Saved entries
=-=-=
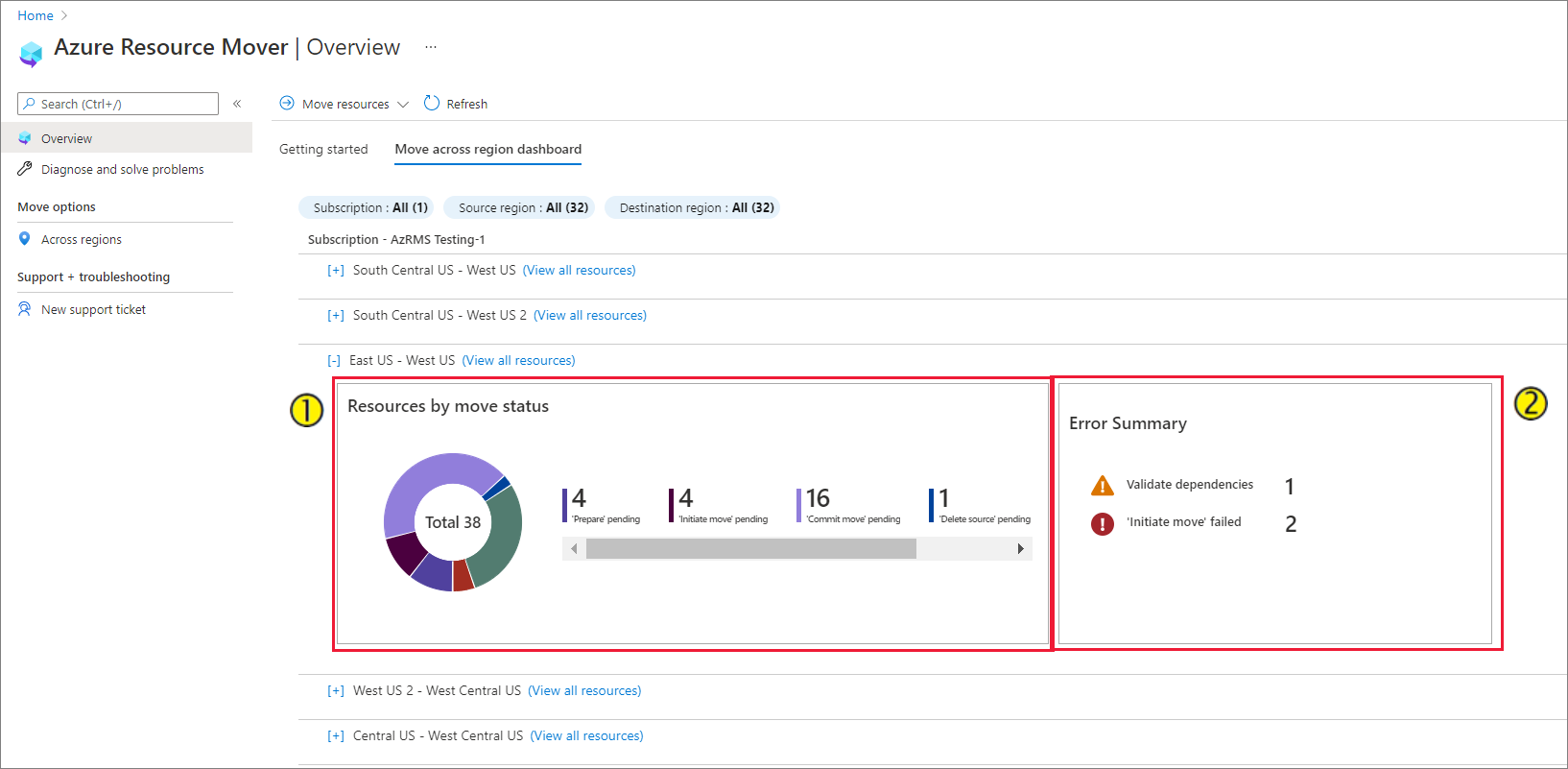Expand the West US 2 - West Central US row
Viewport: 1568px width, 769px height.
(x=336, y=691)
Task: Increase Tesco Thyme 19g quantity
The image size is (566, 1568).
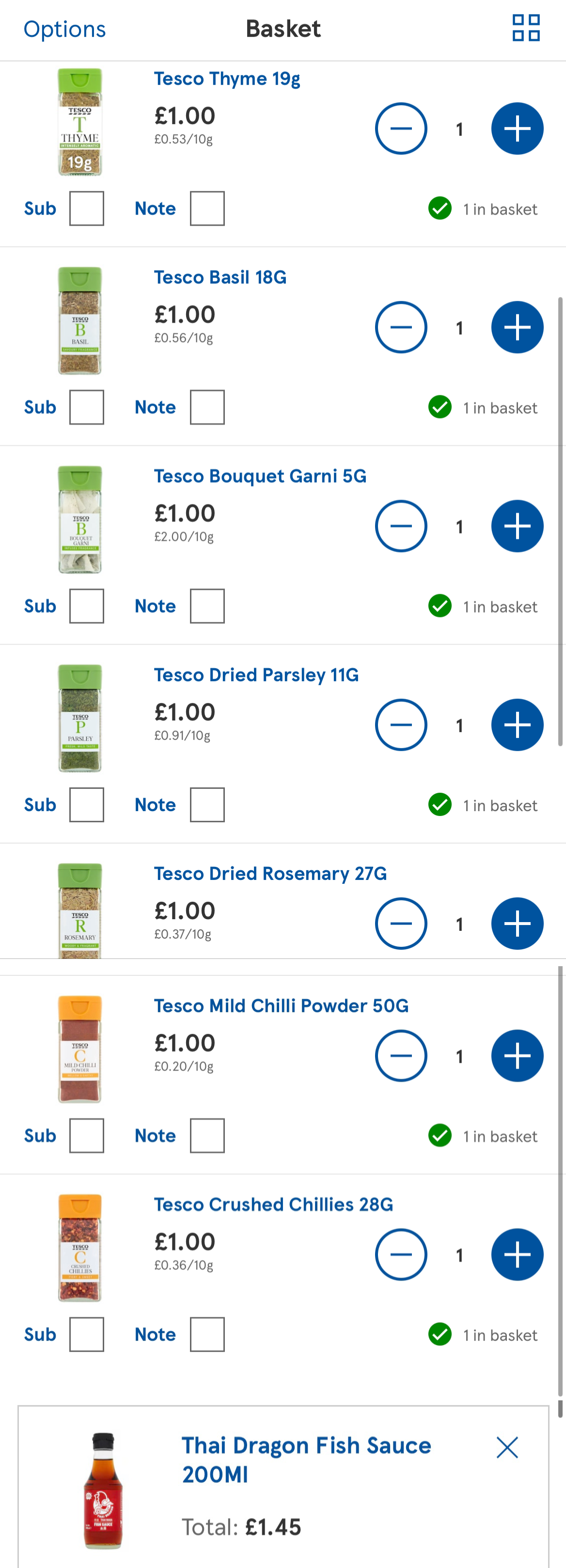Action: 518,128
=-=-=
- _What to do_
Give back exactly, and only, the lines from the one holding "Task: Increase Tesco Thyme 19g quantity" through the last line of the entries, with every picture omitted.

- _Task result_
Task: Increase Tesco Thyme 19g quantity
The image size is (566, 1568).
Action: 518,128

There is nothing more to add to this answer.